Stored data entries

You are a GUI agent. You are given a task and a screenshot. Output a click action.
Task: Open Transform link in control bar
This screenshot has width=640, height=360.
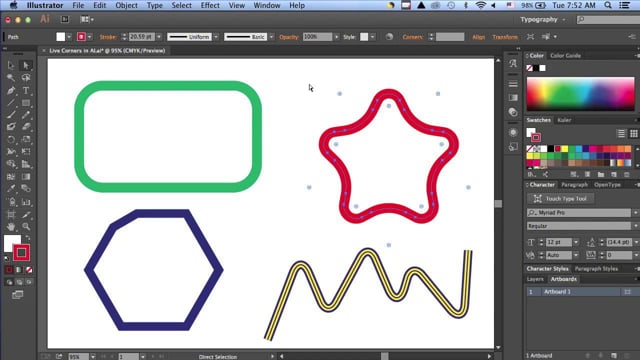(x=505, y=37)
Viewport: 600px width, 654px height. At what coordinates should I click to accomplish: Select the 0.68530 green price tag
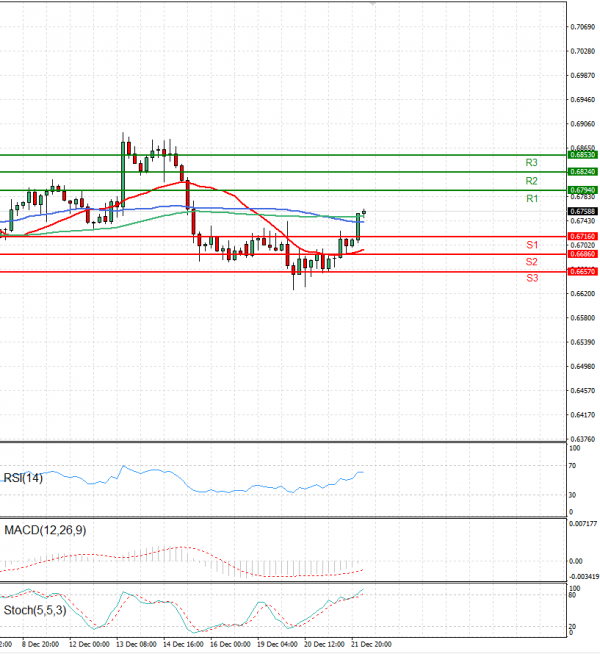[x=582, y=155]
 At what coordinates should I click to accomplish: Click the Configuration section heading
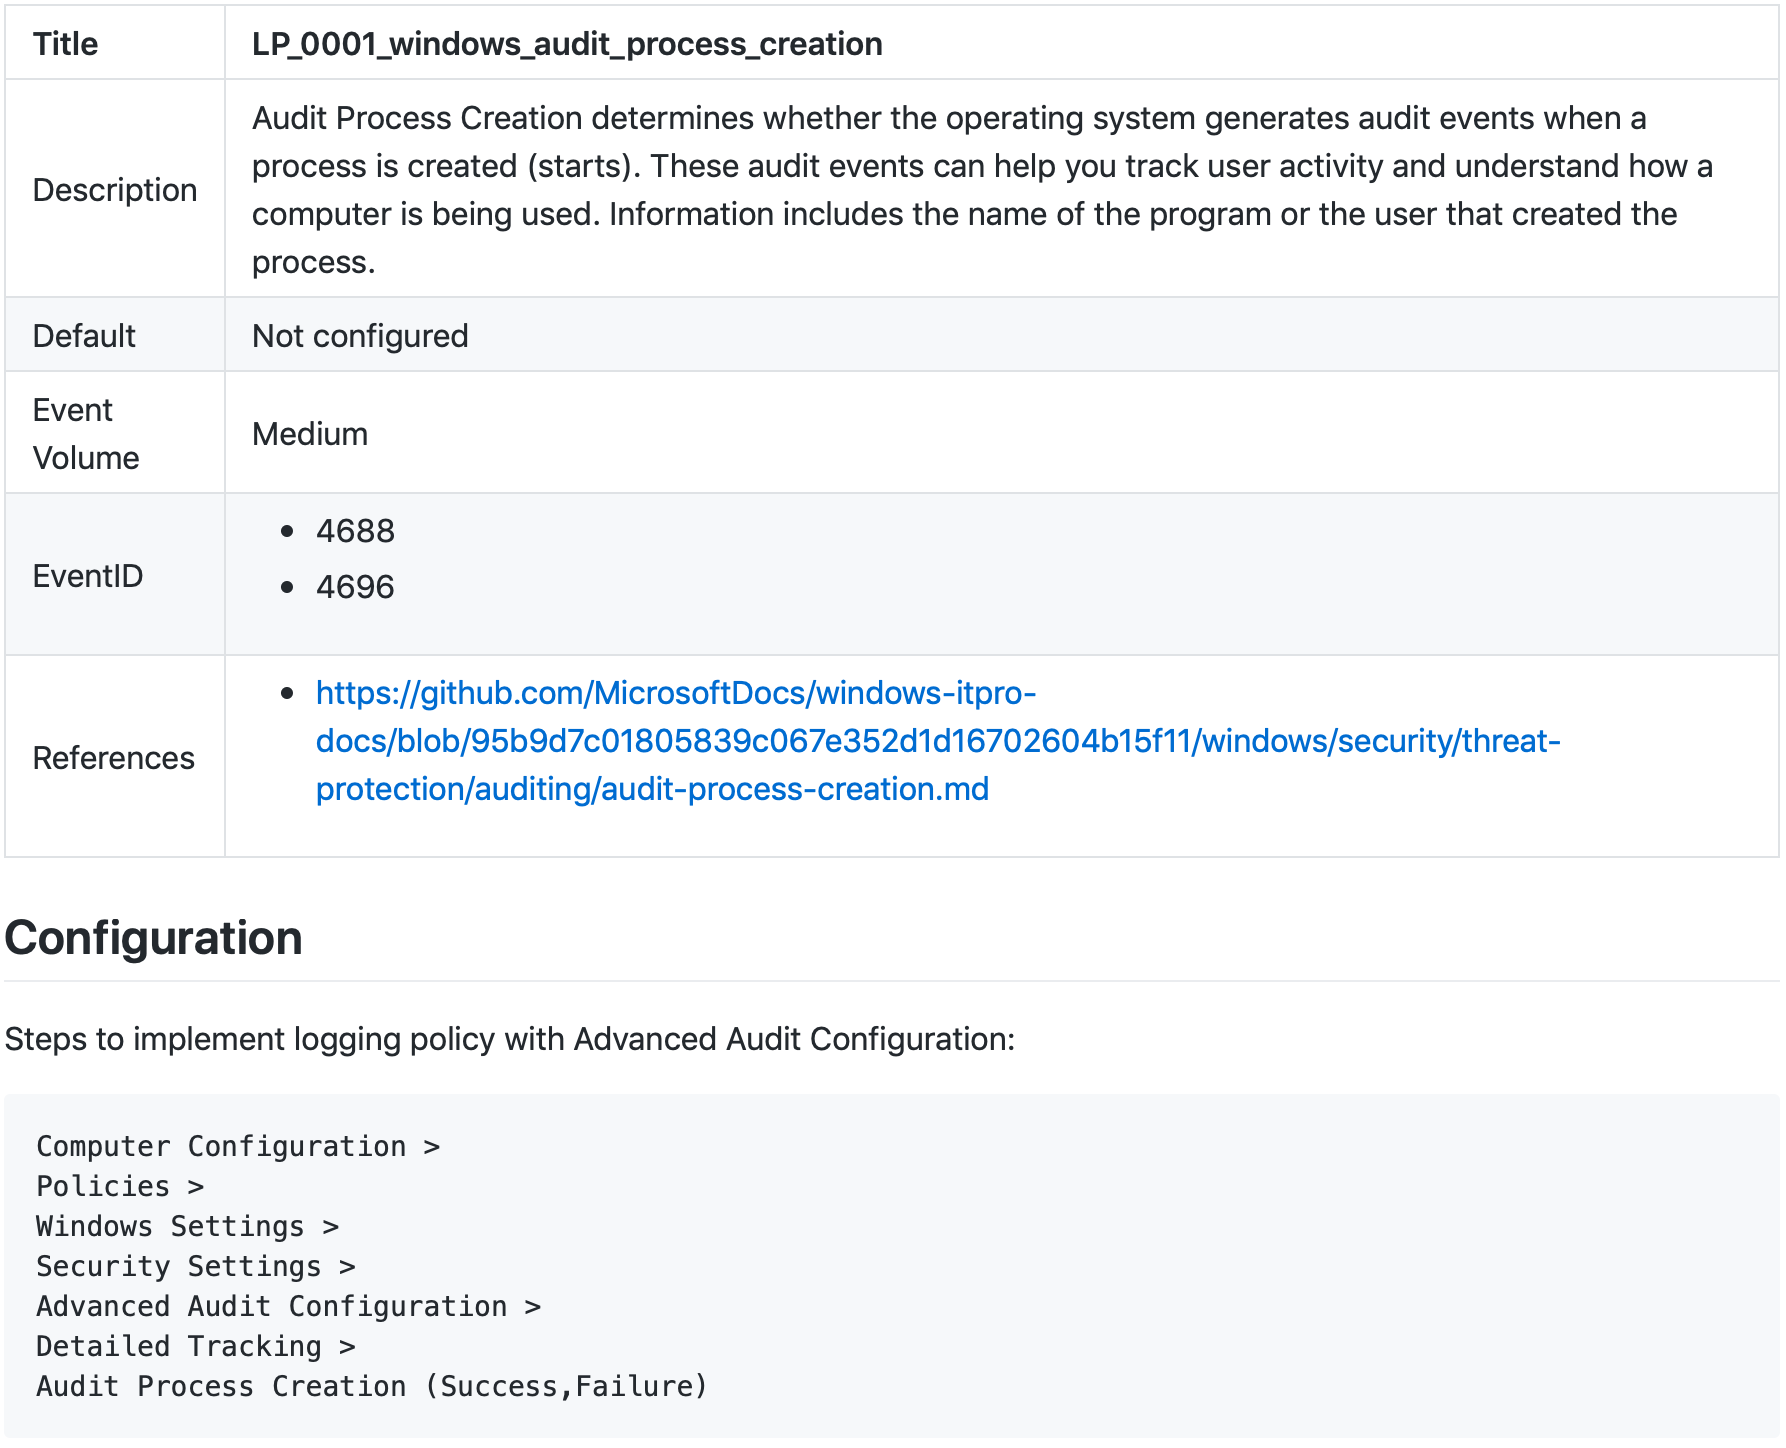[x=154, y=938]
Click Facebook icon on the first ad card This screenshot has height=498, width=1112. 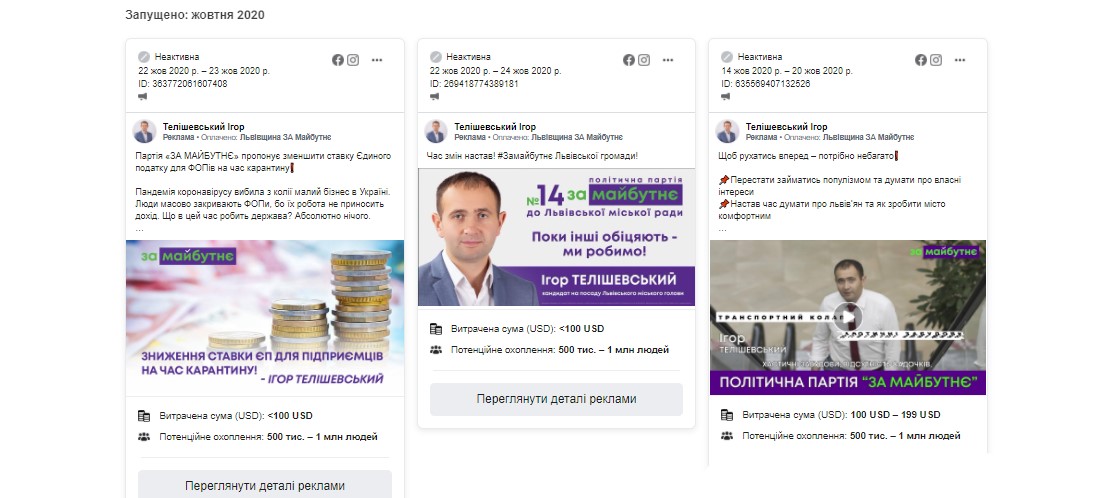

- What is expected -
Write out each line exactly, from the one containing "At what coordinates should I click to accomplish: Click" through the end of the entries, and skip the pictures.

- Written solution -
 At what coordinates should I click to accomplish: Click the Configuration section heading
[x=154, y=938]
Click Facebook icon on the first ad card This screenshot has height=498, width=1112. 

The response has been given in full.